Left and right, archaeologists are radiocarbon dating objects: fossils, documents, shrouds of Turin. They do it by comparing the ratio of an unstable isotope, carbon-14, to the normal, stable carbon-12. All living things have about the same level of carbon-14, but when they die it begins to decay at uniform rate—the half-life is about 5,700 years, and you can use this knowledge to date objects back about 60,000 years.
However, radiocarbon dating is hardly the only method that creative archaeologists and paleontologists have at their disposal for estimating ages and sorting out the past. Some are plainly obvious, like the clockwork rings of many old trees. But there are plenty of strange and expected ways to learn about the past form the clues it left behind.
1. Camel on Your Knife
It's wasn't so long ago that megafauna ruled the American continent. Sloths and wooly mammoths pushed their weight around; horses and camels had their day. But after the end of the last Ice Age those animals disappeared, so when scientists turn up traces of those animals on archaeological remains, those remains go way back.

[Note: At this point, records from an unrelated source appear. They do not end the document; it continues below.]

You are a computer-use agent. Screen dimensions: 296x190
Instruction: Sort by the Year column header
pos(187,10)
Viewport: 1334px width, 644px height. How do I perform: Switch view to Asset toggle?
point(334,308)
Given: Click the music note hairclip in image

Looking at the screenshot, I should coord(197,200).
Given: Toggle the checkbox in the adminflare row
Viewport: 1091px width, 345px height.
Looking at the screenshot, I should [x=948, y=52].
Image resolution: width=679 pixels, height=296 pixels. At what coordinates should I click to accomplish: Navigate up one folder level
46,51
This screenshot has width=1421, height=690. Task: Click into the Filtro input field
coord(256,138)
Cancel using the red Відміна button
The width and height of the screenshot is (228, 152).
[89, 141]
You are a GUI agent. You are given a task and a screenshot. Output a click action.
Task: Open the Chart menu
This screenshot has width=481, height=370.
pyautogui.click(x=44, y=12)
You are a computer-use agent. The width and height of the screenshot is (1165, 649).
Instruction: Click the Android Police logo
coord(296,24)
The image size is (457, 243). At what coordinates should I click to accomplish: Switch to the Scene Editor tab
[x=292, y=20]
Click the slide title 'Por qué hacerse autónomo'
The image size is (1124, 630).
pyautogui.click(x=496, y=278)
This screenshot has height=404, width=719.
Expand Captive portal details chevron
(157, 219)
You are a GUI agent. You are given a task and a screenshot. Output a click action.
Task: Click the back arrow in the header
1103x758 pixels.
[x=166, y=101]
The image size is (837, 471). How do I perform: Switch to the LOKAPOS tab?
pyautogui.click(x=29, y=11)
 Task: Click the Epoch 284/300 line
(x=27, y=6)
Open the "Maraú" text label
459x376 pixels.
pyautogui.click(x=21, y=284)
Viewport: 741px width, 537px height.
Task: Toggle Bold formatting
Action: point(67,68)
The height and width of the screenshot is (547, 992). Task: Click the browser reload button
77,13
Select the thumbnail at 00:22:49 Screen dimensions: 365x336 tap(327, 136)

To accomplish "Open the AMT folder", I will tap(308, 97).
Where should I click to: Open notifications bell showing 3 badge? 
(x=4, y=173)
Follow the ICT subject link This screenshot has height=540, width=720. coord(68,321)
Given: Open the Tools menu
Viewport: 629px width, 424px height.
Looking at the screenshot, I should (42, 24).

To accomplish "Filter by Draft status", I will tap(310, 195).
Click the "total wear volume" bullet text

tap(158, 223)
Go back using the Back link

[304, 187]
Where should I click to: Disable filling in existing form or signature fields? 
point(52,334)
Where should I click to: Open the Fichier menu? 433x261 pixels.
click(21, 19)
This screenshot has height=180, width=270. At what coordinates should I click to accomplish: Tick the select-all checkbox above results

Last year, the University of Colorado's Doug Bamforth analyzed a cache of 80-plus tools that a Boulder, Colorado, man accidentally unearthed in his yard. Those tools showed protein residue from camels and horses, so Bamforth dated them to the Clovis people who lived around about 13,000 years ago. (Not all scientists accept the accuracy of these tests, but that's nothing new in archaeology).
2. Locked Away DNA
Medieval manuscripts have a lot more to say than simply the words on their pages; often they're written on parchment made from animal skins, and organic material keeps its secrets for a long time. Literary historian Timothy Stinson developed a way to extract the DNA from parchment itself, and if you can tell what animal a parchment was derived from, you might be able to tell more about what time and place the document originated.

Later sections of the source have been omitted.